Kiera Quinlivan, Staff Writer
I’m going to be completely honest here: before a few months ago, I did not care about Doctor Strange. I’ve written before about my growing weariness of the MCU (yes this is a shameless plug for my Spider-Man review), and that weariness translated into flat-out disinterest for Doctor Strange. Sure, I’d enjoyed his cameo in Thor Ragnarok, and his role in Avengers Endgame, but regarding his own movie, the best I could say was that it was cool to look at. Then, Marvel did something that surprised me.
With the release of the Disney+ shows WandaVision, Loki, and What If?, Marvel has shown signs that it’s beginning to experiment with its standard superhero blockbuster method.
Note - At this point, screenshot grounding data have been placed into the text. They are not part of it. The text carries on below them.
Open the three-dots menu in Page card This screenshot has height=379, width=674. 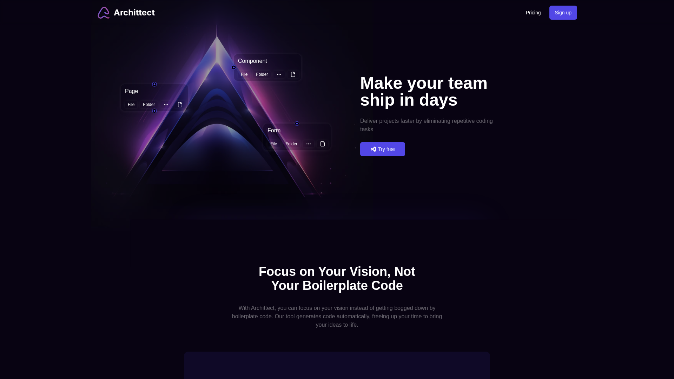[166, 105]

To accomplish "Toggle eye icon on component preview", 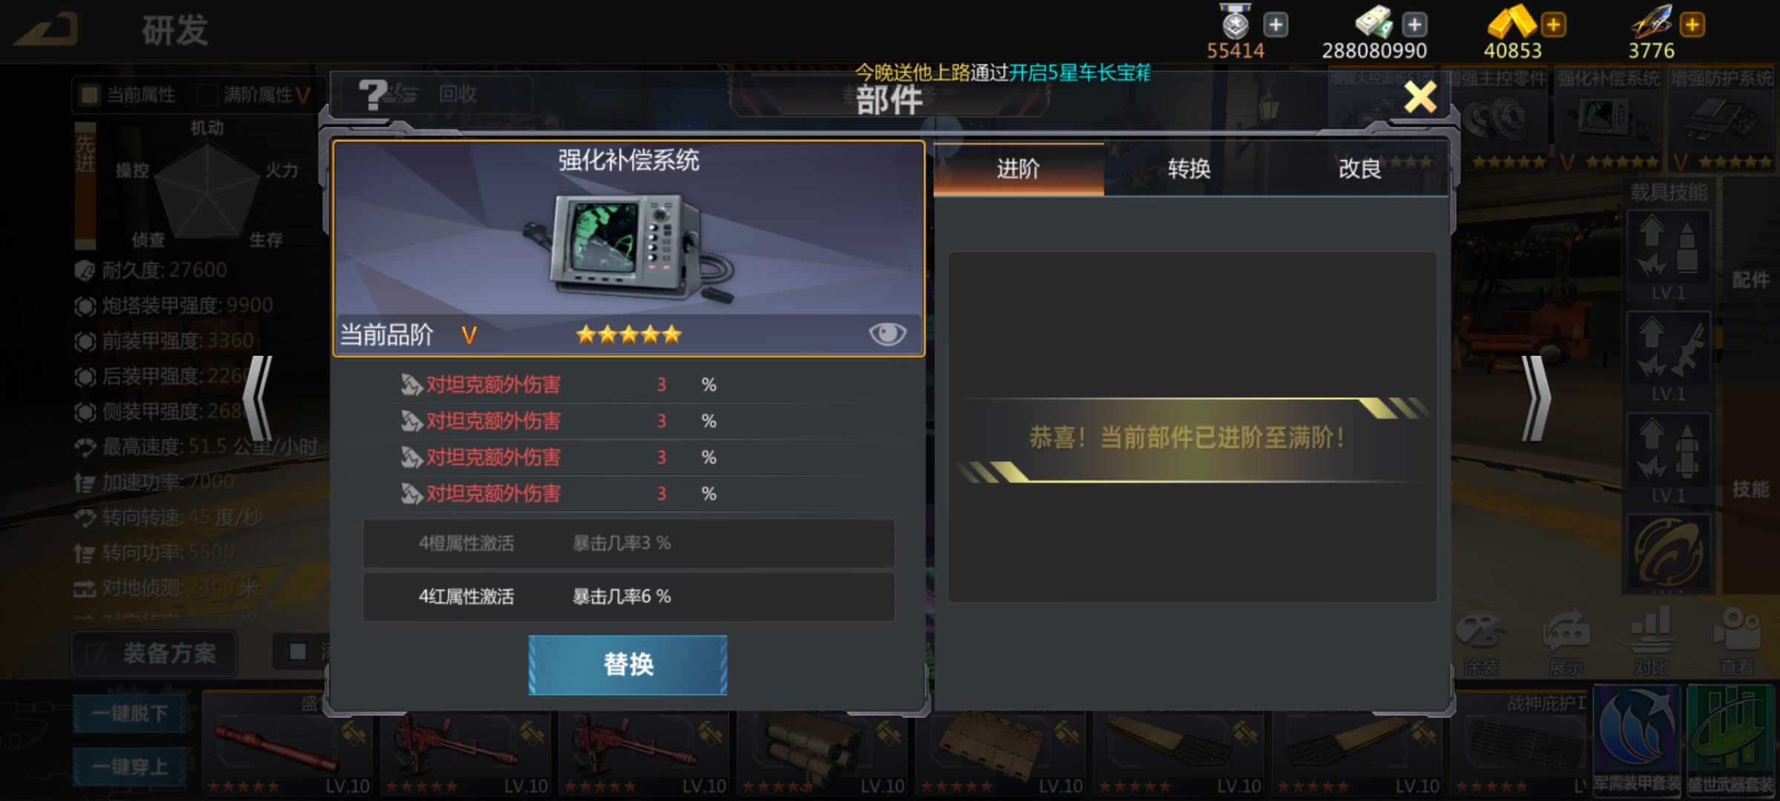I will (887, 334).
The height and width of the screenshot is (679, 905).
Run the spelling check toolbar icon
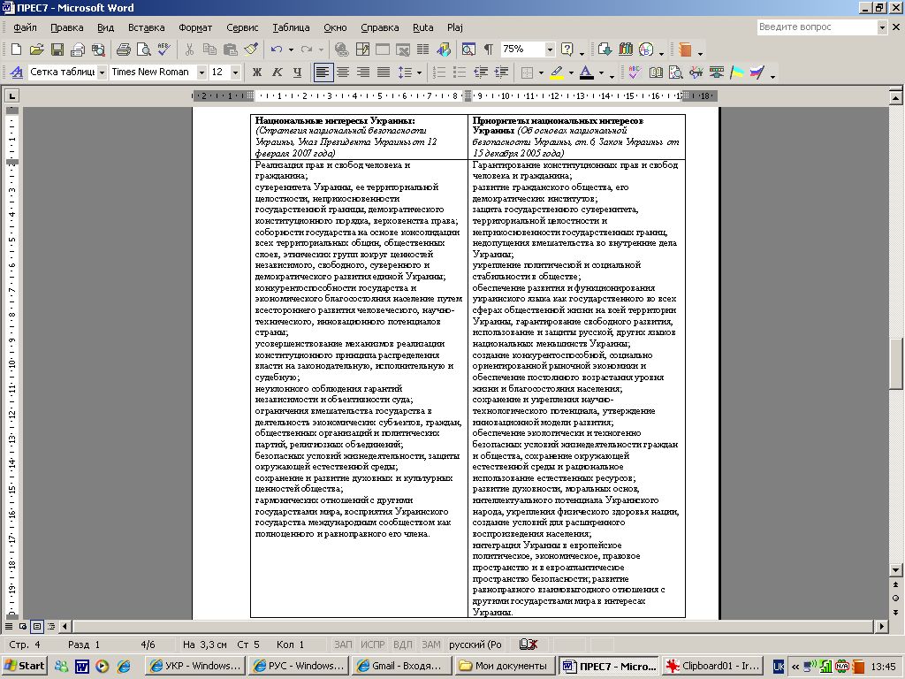tap(164, 50)
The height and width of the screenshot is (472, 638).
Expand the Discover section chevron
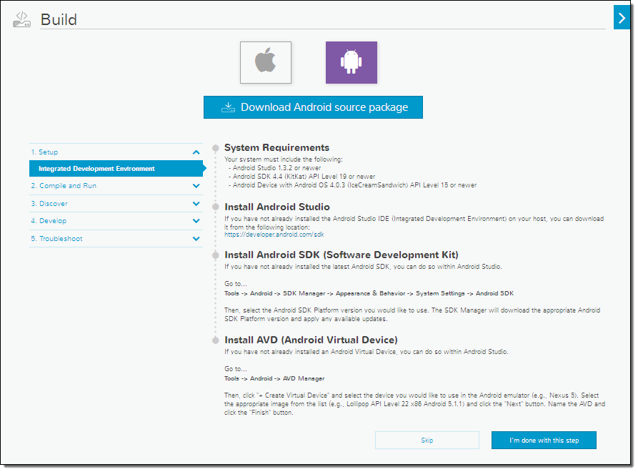[x=196, y=204]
At the same time, these shows gradually laid the foundation for a multiverse to emerge in this new era of the MCU. Add to that the success of Spider-Man No Way Home’s foray into meta-level crossovers, and Doctor Strange in the Multiverse of Madness is set to take the reins of the grand adventure into absolute insanity otherwise known as the multiverse.
A quick crash course on Marvel’s multiverse: despite what I’ve just said, the multiverse is actually a really simple concept. In Marvel comics continuity, the main universe, or Earth-616, is not the only universe. Instead, there are multiple alternate universes that exist alongside Earth-616, each with their own distinct versions of various Marvel characters. Some universes are built around small tweaks or reimaginings of continuity. Others are complete reinventions of the entire world where superheroes are gritty noir antiheroes or zombies. One of my personal favorites, Earth-65, lies in between these two extremes. In this universe, Gwen Stacy takes up the mantle of Spider-Woman and gives the Marvel Universe a bright pink, punk rock twist. What’s clear from these examples is that the multiverse is a space for exploration. It’s an opportunity for creators to take their weirdest ideas and run with them without the restrictions of continuity and conventionality.
Now, how are zombies, punk rock Spider-Women, and angsty Hitchcock-era heroes related to Doctor Strange? Aside from the obvious connection in the title, Multiverse of Madness is an opportunity for the absurdity of the comics multiverse to make its way on-screen. Without breaking into conspiracy theories, the movie’s trailer already suggests that this is the direction that the movie is taking. Most people will have already recognized Patrick Stewart’s cameo, likely acting as a version of Professor X. Another promising sign is the inclusion of America Chavez, a superhero with deep ties to the multiverse and a surprisingly complex backstory. All this implies a commitment to ambition and risk-taking that I will gladly see on the big-screen.
My only fear is that Multiverse of Madness won’t take the multiverse far enough. Disney has a penchant for taking one-step back for every new idea it introduces. For every WandaVision, there’s a Black Widow to remind us how committed the MCU is to its comfort zone. If I’m getting a multiverse, I want it to feel like a multiverse. Let there be universes where everyone is an animal. Let there be grimy, Wild West dystopian worlds. Let the multiverse be as wild and chaotic as it has always been.
So come May, let’s hope that our hero lives up to his name and allows the multiverse to be truly strange. If it doesn’t, well, at least we’ll have Spider-Man: Across the Spider Verse to look forward to.